Immune checkpoint inhibitors (ICI) are exciting therapies that produce potentially durable responses in a portion of cancer patients, however, the vast majority of patients do not respond. We have previously identified a set of genes that are associated with drug resistance. We now use multi-scale genome-editing and single-cell genomics in patient-derived tumor/immune models to functionally to characterize putative drivers of resistance.
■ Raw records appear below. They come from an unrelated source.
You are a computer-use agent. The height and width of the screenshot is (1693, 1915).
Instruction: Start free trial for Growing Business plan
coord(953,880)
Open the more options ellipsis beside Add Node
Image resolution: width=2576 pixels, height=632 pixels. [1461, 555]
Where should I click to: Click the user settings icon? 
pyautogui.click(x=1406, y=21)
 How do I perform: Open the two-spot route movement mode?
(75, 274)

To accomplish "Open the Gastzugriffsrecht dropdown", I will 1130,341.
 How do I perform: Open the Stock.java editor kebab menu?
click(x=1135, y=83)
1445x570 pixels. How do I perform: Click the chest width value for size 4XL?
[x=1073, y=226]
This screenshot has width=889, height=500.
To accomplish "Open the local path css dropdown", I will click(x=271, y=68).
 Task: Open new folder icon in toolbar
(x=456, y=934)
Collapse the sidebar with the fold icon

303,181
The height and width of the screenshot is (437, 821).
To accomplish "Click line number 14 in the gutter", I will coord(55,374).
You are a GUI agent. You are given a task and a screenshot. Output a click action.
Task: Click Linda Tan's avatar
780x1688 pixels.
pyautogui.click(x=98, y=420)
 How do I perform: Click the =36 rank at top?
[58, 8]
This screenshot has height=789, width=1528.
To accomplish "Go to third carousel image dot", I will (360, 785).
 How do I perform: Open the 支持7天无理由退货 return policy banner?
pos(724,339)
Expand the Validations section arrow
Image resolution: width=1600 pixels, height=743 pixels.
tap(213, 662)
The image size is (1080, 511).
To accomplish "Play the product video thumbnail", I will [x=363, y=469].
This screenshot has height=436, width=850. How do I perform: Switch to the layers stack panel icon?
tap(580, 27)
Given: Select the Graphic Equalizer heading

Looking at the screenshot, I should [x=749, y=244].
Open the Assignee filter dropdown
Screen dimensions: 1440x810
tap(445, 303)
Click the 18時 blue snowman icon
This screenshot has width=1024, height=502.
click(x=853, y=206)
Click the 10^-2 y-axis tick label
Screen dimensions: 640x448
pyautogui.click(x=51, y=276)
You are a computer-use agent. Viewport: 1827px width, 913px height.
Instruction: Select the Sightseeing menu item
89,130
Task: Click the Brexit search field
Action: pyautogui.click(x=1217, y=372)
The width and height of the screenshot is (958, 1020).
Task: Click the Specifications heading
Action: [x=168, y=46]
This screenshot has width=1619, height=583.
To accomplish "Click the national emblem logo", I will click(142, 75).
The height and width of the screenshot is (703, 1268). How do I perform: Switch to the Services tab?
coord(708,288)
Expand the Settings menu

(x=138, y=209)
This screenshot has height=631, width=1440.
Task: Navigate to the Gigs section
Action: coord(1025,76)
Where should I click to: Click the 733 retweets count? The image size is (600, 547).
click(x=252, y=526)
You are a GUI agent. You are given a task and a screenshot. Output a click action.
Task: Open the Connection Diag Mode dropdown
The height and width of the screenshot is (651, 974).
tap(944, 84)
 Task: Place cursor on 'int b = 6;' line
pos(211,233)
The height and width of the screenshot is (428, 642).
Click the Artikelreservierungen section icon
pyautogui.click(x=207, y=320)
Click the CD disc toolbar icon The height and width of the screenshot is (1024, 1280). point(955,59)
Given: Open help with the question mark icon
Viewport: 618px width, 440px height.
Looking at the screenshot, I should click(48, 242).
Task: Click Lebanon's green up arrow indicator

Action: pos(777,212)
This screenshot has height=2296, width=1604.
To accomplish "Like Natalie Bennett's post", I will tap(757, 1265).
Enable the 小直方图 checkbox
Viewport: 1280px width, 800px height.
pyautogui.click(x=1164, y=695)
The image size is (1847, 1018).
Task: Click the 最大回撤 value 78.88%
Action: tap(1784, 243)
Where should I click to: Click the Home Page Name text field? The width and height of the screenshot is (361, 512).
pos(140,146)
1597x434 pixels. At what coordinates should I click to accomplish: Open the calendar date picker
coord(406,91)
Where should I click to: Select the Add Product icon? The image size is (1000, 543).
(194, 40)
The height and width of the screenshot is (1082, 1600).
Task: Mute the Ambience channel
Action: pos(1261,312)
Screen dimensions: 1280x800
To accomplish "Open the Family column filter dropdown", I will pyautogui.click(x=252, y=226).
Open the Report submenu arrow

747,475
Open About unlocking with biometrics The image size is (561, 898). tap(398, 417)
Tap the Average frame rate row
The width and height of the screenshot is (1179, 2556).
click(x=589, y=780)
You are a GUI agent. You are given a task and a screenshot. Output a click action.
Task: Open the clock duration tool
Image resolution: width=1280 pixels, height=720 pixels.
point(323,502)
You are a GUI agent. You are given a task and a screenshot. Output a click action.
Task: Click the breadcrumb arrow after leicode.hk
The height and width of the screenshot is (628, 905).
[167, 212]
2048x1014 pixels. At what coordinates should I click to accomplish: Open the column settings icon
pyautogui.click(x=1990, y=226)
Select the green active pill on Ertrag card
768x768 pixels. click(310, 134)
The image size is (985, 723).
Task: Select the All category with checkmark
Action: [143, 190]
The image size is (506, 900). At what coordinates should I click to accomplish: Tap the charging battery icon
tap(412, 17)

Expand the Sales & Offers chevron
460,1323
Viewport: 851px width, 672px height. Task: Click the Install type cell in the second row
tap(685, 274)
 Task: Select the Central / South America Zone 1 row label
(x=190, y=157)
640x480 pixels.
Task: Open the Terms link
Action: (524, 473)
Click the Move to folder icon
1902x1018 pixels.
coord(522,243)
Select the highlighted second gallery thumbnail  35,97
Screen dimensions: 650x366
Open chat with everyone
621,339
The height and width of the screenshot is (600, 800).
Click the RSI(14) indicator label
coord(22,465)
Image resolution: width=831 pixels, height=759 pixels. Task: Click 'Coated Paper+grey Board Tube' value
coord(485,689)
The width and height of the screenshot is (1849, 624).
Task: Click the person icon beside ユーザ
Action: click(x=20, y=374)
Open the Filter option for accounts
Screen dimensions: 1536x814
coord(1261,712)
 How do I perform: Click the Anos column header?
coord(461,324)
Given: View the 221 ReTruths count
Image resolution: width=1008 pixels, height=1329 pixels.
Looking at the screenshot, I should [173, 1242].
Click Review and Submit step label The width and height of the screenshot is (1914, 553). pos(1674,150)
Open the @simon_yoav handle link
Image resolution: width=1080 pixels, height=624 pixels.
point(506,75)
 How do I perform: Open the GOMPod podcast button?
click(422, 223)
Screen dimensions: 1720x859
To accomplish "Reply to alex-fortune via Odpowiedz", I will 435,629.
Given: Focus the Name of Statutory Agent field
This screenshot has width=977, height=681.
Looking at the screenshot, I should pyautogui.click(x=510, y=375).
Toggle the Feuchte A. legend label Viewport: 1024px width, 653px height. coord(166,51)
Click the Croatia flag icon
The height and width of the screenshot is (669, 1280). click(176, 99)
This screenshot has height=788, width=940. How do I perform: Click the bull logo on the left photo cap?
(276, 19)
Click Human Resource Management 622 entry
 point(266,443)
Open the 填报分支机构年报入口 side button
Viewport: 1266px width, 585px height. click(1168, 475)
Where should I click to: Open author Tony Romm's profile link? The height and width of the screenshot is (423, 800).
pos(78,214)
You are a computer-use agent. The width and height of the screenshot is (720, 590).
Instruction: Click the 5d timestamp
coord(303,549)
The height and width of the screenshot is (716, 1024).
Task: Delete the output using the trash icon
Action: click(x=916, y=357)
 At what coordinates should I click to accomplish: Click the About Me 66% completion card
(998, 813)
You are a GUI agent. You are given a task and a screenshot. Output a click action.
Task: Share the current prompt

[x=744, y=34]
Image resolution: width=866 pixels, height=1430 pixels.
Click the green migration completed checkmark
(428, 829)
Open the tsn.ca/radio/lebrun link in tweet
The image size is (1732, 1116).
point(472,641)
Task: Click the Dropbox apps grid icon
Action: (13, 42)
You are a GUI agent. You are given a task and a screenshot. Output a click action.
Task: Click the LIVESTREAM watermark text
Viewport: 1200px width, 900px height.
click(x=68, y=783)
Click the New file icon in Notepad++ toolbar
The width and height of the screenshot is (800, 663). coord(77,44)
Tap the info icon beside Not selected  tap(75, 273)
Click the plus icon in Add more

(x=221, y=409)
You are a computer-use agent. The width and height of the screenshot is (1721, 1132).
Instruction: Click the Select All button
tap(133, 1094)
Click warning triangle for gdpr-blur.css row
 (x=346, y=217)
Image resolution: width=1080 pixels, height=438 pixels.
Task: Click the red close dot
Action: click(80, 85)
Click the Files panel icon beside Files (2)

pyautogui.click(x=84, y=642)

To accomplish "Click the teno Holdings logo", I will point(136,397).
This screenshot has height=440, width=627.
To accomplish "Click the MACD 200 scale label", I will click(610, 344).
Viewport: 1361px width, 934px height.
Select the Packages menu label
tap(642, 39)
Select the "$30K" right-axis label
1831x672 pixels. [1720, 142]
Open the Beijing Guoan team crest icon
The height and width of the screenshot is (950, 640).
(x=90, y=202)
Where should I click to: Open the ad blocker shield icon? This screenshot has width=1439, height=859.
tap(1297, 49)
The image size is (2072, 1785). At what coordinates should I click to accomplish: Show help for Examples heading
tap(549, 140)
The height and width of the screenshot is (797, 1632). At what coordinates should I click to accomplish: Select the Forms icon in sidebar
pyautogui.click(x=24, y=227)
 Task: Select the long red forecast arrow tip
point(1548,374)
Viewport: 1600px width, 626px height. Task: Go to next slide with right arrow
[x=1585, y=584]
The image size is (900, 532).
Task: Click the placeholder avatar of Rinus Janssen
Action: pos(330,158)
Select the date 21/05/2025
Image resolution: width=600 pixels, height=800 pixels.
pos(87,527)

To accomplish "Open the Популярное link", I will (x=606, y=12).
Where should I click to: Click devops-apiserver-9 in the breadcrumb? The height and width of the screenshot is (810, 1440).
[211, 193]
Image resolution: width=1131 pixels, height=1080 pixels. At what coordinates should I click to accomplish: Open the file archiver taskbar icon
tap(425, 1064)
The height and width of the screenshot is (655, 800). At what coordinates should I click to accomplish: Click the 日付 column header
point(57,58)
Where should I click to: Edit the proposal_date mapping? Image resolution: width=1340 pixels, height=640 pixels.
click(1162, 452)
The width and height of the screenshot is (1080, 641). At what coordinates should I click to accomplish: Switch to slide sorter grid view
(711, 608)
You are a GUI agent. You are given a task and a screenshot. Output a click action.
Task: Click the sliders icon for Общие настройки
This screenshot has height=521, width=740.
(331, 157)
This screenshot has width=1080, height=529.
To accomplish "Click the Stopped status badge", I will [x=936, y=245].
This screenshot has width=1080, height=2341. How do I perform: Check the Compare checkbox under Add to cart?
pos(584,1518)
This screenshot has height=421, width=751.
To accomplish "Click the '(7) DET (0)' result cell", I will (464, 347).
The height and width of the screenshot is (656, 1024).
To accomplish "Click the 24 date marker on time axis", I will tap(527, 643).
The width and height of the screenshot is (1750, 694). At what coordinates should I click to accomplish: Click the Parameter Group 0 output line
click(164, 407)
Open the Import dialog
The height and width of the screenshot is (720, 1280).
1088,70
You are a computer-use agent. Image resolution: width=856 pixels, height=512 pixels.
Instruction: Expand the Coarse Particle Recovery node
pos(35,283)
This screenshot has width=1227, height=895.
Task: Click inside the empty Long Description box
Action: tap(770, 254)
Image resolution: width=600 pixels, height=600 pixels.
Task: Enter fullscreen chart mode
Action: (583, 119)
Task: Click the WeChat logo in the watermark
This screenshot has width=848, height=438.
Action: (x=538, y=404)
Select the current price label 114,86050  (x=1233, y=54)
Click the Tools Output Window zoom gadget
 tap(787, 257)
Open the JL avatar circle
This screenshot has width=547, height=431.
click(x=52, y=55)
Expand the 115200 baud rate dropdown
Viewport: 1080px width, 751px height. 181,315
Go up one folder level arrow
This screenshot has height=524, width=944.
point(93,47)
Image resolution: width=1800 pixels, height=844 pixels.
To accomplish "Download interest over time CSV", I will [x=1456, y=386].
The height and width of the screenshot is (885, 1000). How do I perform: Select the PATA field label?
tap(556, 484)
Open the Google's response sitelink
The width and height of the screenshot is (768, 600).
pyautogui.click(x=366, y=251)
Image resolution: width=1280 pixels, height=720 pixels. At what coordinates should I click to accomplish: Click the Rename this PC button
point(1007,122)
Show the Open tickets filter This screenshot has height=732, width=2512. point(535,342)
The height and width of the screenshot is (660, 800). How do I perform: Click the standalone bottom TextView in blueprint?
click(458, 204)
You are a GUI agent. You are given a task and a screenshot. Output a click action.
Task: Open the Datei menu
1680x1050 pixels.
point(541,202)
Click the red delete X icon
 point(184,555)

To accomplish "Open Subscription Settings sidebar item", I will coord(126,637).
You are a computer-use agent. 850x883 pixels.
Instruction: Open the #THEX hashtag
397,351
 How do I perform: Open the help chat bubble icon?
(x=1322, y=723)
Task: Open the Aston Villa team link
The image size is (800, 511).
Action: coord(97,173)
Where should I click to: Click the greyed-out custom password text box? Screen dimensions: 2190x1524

This work is supported by NIH grants (R01CA266446) and foundation funding (Burroughs Wellcome Fund Career Award for Medical Scientists, Melanoma Research Alliance Young Investigator Award)
Tirosh, Izar et al., 2016
Izar, Tirosh, Stover et al., 2020
Melms et al., 2021
Wang, Fan et al., 2023
Tagore, Caprio, 2025
Dissecting tumor heterogeneity with single-cell genomics
Single-cell genomics, including multi-modal single-cell sequencing and spatial transcriptomics, are powerful tools to dissecting tumor heterogeneity, cellular interactions and biomarkers of drug response/resistance. In the lab, we have contributed to the evolution of these methods, both experimentally and analytically, and continue to strive to enable their implementation in clinically relevant contexts and model systems. Among others, we identified pre-existing, transcriptionally defined cells that confer resistance to oncogene-directed therapy, applied these methods to clinical specimens from COVID-19 patients, and most recently enabled their application to a variety of archival patient specimens. These methods are integral to questions asked in the lab. This work is supported by NIH/NCI grant U54CA274506 (Project 2).
Walsh, Shah, 2024
Walsh et al 2025
Cell engineering and functional variant mapping
Next-generation sequencing is now deeply integrated in clinical diagnostics of various genetic disorders, such as inborn errors of immunity. A central diagnostic challenge however is that most genetic variants found through sequencing cannot be classified as either benign or pathogenic and are labeled variants of uncertain significance (VUS). To begin not only reading a person's genome, but also attributing meaning to variants, we established massively scalable CRISPR-dependent base editing tools, performed directly in primary human T cells, which enable generation and mapping to phenotypes of interest. These approaches enable accelerated diagnosis and treatment implementation, as we have shown for Activated PI3K-delta syndrome, and provide a blueprint for annotating other gene-disease pairs in a similar manner. Furthermore, we reason that learning from these "experiments of nature" will inform targeted modifications to improve T cell function and therefore the building block for cellular cancer therapies. This work is funded by and NIH/NIAID R01 grant (R01AI199896), a CRI grant, and through additional foundations.